*Exercise passage*.

>>>>

Smart business people know that they must secure their systems to withstand the most determined and persistent real-world, as well as cyber, attacks. They must minimize their risk of exposure by deploying the most sophisticated security and anti-malware software, using outside firms to frequently penetration-test their cyber defenses, continuously training their employees to comply with the most stringent security protocols, investigating every vendor and installing state-of-the-art physical security equipment. They must obsessively monitor all of the above. And then, be prepared to manage the damage when the all-too inevitable breach occurs. But in between the technology, training and tracking, it’s all too common to forget one key factor: preparing to deal with the emotions of those customers or employees whose data have been compromised.
Anyone whose data is accessed and exposed in a breach is going to be shocked, scared, concerned and/or angry, at the very least. But while hackers and thieves anonymously lurk behind avatars and screen names selling the pilfered data on black market sites, victims of your breach will have another target (pun intended) for their outrage: you.
Now you can talk ad nauseam about your sophisticated technology and tireless training – no doubt boring most anyone who will listen with the specifics (or at least the details that your lawyers or law enforcement officials will allow you to disclose) of everything you did right and how the bad guys snaked you anyway. But the fact of the matter is that as bad as the breach is for your business, there will be a whole lot of good customers, employees and clients out there whose financial lives are about to be disrupted – with no notice – and whose future lives could well be rocked by identity theft for no reason other than they chose to patronize your business.
Treat Your Customers As You Would Want to Be Treated
Every business must build urgency, transparency and empathy into its breach planning.
What does that mean? For one, you shouldn’t wait until you are outed by reporter Brian Krebs to properly inform your customers. Instead, like Kickstarter did, notify your customers the minute the hole in your system is plugged and the existence of actionable damage is confirmed. The best way to help your customers and maintain your relationships with them is to treat the situation with a sense of urgency. Your security hole might be plugged but, with their data stolen, theirs is open as long as you keep quiet.

<<<<

(Items listed in a dataset)
>>>>

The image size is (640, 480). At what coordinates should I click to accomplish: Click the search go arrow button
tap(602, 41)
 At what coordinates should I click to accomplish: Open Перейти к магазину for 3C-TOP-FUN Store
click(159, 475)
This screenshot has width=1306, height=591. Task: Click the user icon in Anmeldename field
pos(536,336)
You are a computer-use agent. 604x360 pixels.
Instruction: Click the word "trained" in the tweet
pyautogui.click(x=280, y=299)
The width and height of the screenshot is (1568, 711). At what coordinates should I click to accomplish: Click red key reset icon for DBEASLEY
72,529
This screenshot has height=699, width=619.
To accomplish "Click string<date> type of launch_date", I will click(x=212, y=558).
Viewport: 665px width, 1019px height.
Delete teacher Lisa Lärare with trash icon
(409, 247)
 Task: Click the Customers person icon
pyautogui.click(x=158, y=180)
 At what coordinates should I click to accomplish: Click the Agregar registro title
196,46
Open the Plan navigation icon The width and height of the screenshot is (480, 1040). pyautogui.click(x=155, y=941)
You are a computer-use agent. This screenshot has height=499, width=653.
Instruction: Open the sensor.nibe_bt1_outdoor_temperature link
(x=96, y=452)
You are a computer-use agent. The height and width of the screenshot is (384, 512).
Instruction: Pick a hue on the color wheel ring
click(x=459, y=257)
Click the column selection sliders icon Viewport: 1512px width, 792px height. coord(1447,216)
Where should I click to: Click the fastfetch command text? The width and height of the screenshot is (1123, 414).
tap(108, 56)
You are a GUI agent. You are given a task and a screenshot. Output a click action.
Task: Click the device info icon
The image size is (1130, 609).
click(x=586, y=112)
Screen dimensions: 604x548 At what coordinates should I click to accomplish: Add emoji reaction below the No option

<<<<

*Task set*.
• 1. In the data breach article, which company is held up as an example of telling customers as soon as the security hole was plugged?
• 2. Resume the data breach article right after its final sentence.

*Task-by-task answers*.
• 1. Kickstarter

• 2.
Next, be as transparent as possible — without harming any ongoing law enforcement investigation. Acknowledge what you know about the breach, how you suspect it will affect your customers and what you concretely plan to do to remedy the damage your data breach has done to them. Portraying the criminals who hacked your system as sophisticated computer geniuses who broke into a heretofore impenetrable system is only going to backfire when some enterprising reporter discovers that your system was accessed using off-the-shelf hacking programs and your security team ignored warnings to that effect long before anyone did anything about it.
Finally, be empathetic. While you have been (or, at least should have been) preparing for a data breach all along, your customers absolutely did not expect to have their personally identifying information or financial data fall into the hands of criminals today. Though you might know what your company needs to do to fix the problem, or how you might personally cope with being the victim of a data breach, I daresay most of your customers do not and will not. You must treat their feelings — even their anger — with respect, train your employees to do so and work to assuage their fears with information and, if warranted, credit monitoring and resolution services. For instance, the last thing they need is for you to demand additional sensitive information from them before processing their fraud claims, which will only make them feel more powerless, frustrated and angry with your company.
Frankly, all the technology you need to deploy and all training you need to implement to try to protect against a breach is probably easier than planning for urgency, transparency and empathy in your response to the inevitable breach. But as Airbnb’s Chip Conley shows, “scenario planning” can help make the difference between a response that is lambasted by the media and abhorred by your customers, and one that is praised far and wide.